References are not pointers

Forking off from Rust References - Few points - Request for comments - #3 by kornel

6 Likes

I don't see how indirection is any different here, and why would the terminology behind it change:

let a = &i42;
let b = Box::new(42);

But how you call it, and whether you refer to the binding holding a value or the value directly, doesn't change the fact that both references and boxes have exactly same level of indirection. They happen to compile to the exact same kind of pointer.

In saying "references are not pointers in the same way pointers are not integers" I mean exactly this distinction, and I think it's essential to what references are/aren't.

Imagine explaining C pointers to C users like this:

Pointers are integers. You can subtract pointers, and you can subtract integers. You can increment pointers and you can increment integers. They only differ in usability, and C will let you do divide and multiply integers, but you can use integers as the mental model to understand pointers.
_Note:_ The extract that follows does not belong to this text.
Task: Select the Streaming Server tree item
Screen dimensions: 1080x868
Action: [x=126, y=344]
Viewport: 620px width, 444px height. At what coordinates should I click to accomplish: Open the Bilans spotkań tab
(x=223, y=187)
And it's technically true, but then the "pointers are integers" mental model may cause misunderstanding like this:

(void*) number_of_apples = 0; // pointers are integers

void add_one_apple() {
   number_of_apples++; 
}

void double_number_of_apples() {
   number_of_apples = number_of_apples * 2;
}

And someone will say that the "pointer checker" is hard, because they're just trying to multiply an integer, and it doesn't work! Such a simple operation, and these integers can't do it!

That's because pointers aren't integers.

And the same thing happens when new rustaceans coming from C try to write a doubly-linked list, or just struct Person { name: &str; } and it blows up like number_of_apples * 2.
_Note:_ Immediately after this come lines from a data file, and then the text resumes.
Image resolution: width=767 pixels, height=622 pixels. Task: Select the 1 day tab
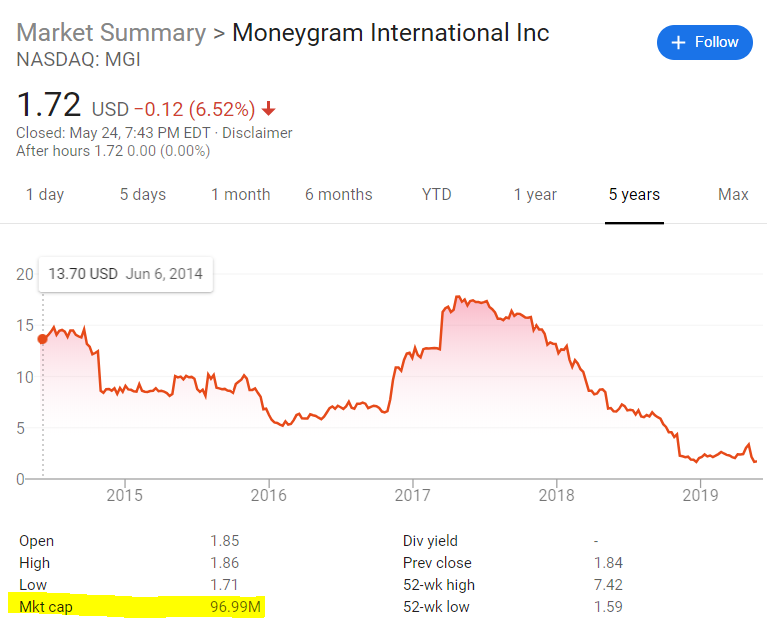(44, 195)

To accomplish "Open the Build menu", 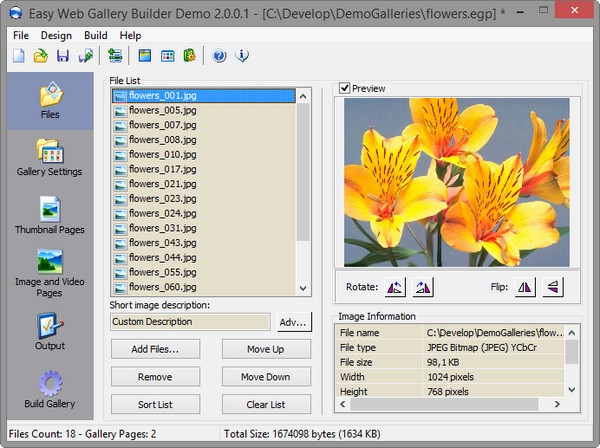I will 96,35.
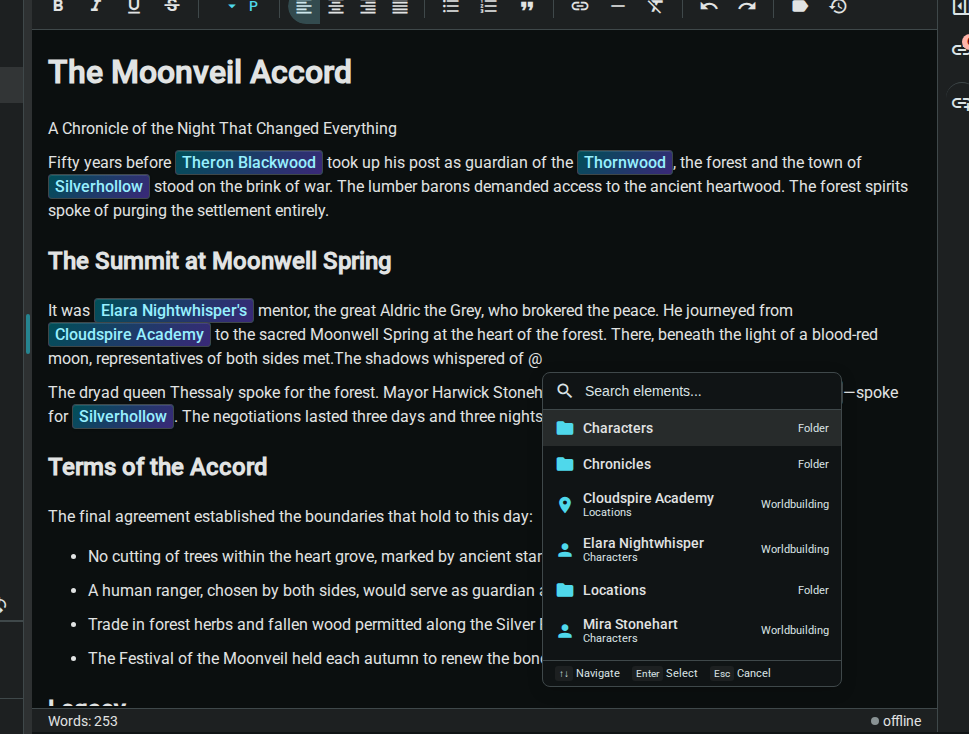This screenshot has width=969, height=734.
Task: Apply blockquote formatting
Action: point(527,7)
So to phrase it more precisely:

  • Pointers are integers that have been given additional semantics and restrictions that makes them not usable as integers any more.

  • References are pointers that have been given additional semantics and restrictions that make them not usable as pointers any more.

8 Likes

I still don't get what you mean by the part

The things I use pointers for in C are:

  • Avoiding copying a value
  • Traversing linked data structures
  • Indirectly accessing objects when I don't control where they are coming from
  • Referring to a flat array of values through a single handle

The things I use references for in Rust are:

  • Avoiding copying a value
  • Traversing linked data structures
  • Indirectly accessing objects when I don't control where they are coming from
  • Referring to a flat array of values through a single handle (&[T] and &str)

These look identical to me. I am, and have always been, using references as pointers, with success. And I'm very happy for their additional semantics and restrictions so that I can be sure that I've got the surrounding gory details right.

So I'm not denying that they are there, I am not denying that they are useful, and I'm sorry but I'm not interested in the kind of pedantry asserting that the general term "pointer" is only ever interpretable in the context of a very specific programming language, exclusively with the semantics of that one language. That is not a productive discussion, because almost every technical term is amenable to slightly different meanings in different contexts, as long as we are not talking about formal verification with mathematical precision. Which we are not, because we are talking about building a mental model and educating beginners. Yes, C and Rust are different languages, and they have different idioms and different details. Let's leave it at that – I'm not going to reply to this thread anymore.

You focus on what they have in common, and I focus on what they don't. Because overlooking the "don't" causes the struggle with the borrow checker:

  • Pointers can make doubly-linked lists. References can't.
  • Pointers are usable independently of their scope. References aren't.
  • Pointers can be ownership agnostic, even dynamically. References can't.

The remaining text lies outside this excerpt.